***** Texto fornecido *****

Imagem: Arquivo pessoal


Em uma manhã de 2018, Igor Sudano foi ao cartório de sua cidade em busca de ajuda para mudar o seu registro de nascimento. À época, o niteroiense de 28 anos se identificava como homem transgênero e queria incluir o gênero e os pronomes masculinos no documento. Desde 2017, pessoas trans podem solicitar retificação dos seus registros diretamente em cartório, sem a necessidade de ação judicial. O processo, no entanto, não é simples. A papelada atualizada só chegou às mãos de Sudano após um ano de incontáveis idas e vindas à repartição pública.

Quando tudo finalmente parecia resolvido, algo mudou dentro do rapaz. O gênero masculino, que antes lhe caía bem, começou a provocar estranheza. “Eu não sabia mais como responder a perguntas do tipo: ‘por que você se identifica como homem?’”, conta Sudano, que comanda um estúdio de piercings e tatuagens e produz conteúdo na internet. Inseguro, ele fez pesquisas sobre identidade de gênero e encontrou uma palavra que até então desconhecia: “não-binário”. A partir dali, o termo, que refere-se a pessoas que não se identificam nem como homem nem como mulher, passou a ser usado por Sudano para descrever sua identidade.

Mas alterar os documentos dessa vez seria um pouco mais difícil. A orientação do Supremo Tribunal Federal (STF) para os cartórios realizarem requalificação civil sem ação judicial não vem sendo estendida aos não binários. Na prática, o grupo precisa recorrer ao poder judiciário para obter a alteração do prenome e do gênero em sua documentação. É um processo demorado, exaustivo e com poucas chances de sucesso. No Brasil, só cinco pessoas não binárias conquistaram decisões favoráveis para alterar os registros. 

Esse cenário pode começar a mudar graças à ação social que o Núcleo de Defesa dos Direitos Homoafetivos e Diversidade Sexual (Nudiversis) da Defensoria do Rio realizará no próximo dia 26, sexta-feira, na Fiocruz. A equipe espera receber 90 pessoas previamente inscritas. Destas, 48 são não binárias e buscam ter a identidade de gênero registrada na certidão de nascimento, entre elas Igor Sudano. Para a coordenadora do Nudiversis Mirela Assad, a alta de números de inscrições reflete uma urgência de mudança.

— Embora a justiça tente ignorar essa realidade, os não binários existem e estão cada vez mais mobilizados para conquistar direitos. É inaceitável que essas pessoas ainda precisem utilizar ações judiciais para terem suas identidades respeitadas. Esperamos que a grande procura pelo serviço da Defensoria sirva de inspiração para que, em breve, a retificação de gênero possa ser realizada em cartórios, tal qual é feito para homens e mulheres transgênero — diz Mirela.

***** Bloco de dados *****

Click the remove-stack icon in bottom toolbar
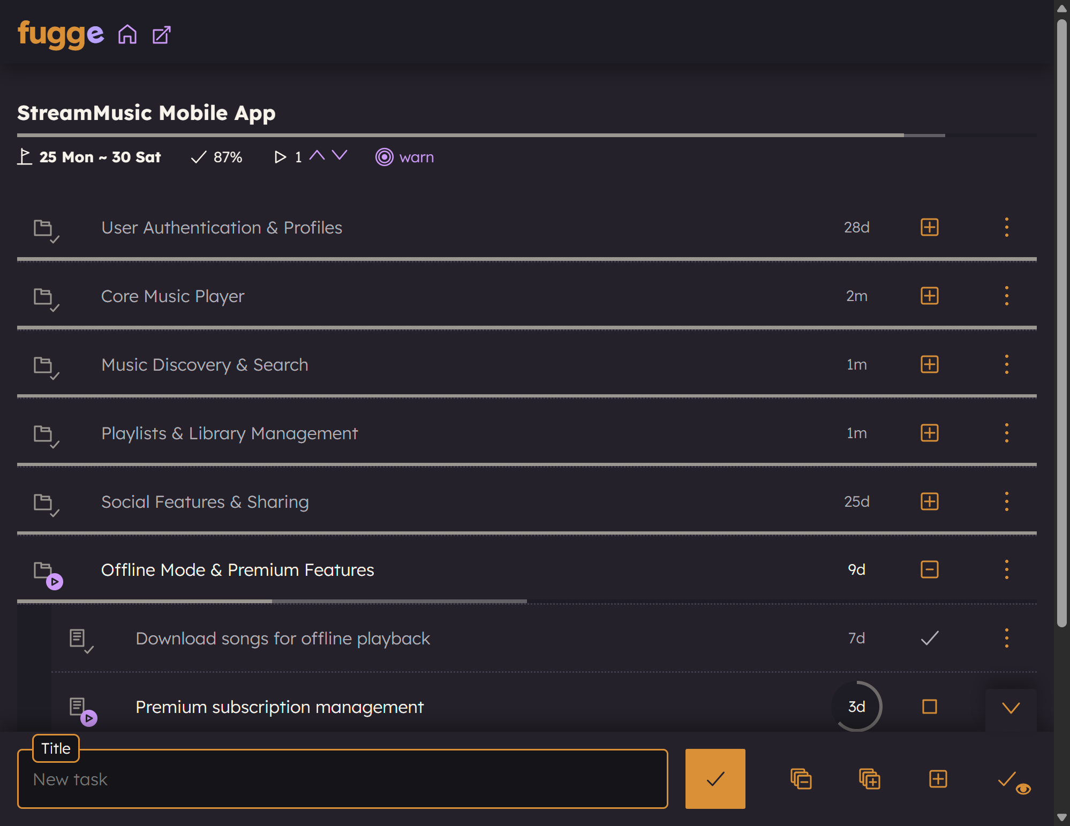[801, 779]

*****

Prossiga a reportagem sobre a retificação de gênero de pessoas não binárias, começando logo após o último parágrafo.

Graças a uma parceria com o programa Justiça Itinerante do Tribunal de Justiça do Rio de Janeiro, os inscritos na ação social deixarão o local com uma sentença judicial em mãos que obrigará os cartórios a alterarem os registros de nascimento imediatamente. Com isso, mais de 40 pessoas não binárias conquistarão em um dia o direito que só cinco já conseguiram obter no Brasil. 

A Coordenadoria Executiva da Diversidade Sexual da Prefeitura do Rio também procurou a equipe do Nudiversis para oferecer apoio ao evento. Agentes do projeto “Assistência em Movimento'' realizarão novas inscrições e atualizações de dados no sistema Cadastro Único, além de oferecerem orientações sobre emissão de documentos e inclusão produtiva. 

A capital do Rio é a cidade de origem da maioria das pessoas que serão atendidas na ação social (57). Em seguida, está Niterói (14), onde Igor Sudano mora. Quando ele ficou sabendo do evento por meio de uma amiga, não pensou duas vezes antes de se inscrever.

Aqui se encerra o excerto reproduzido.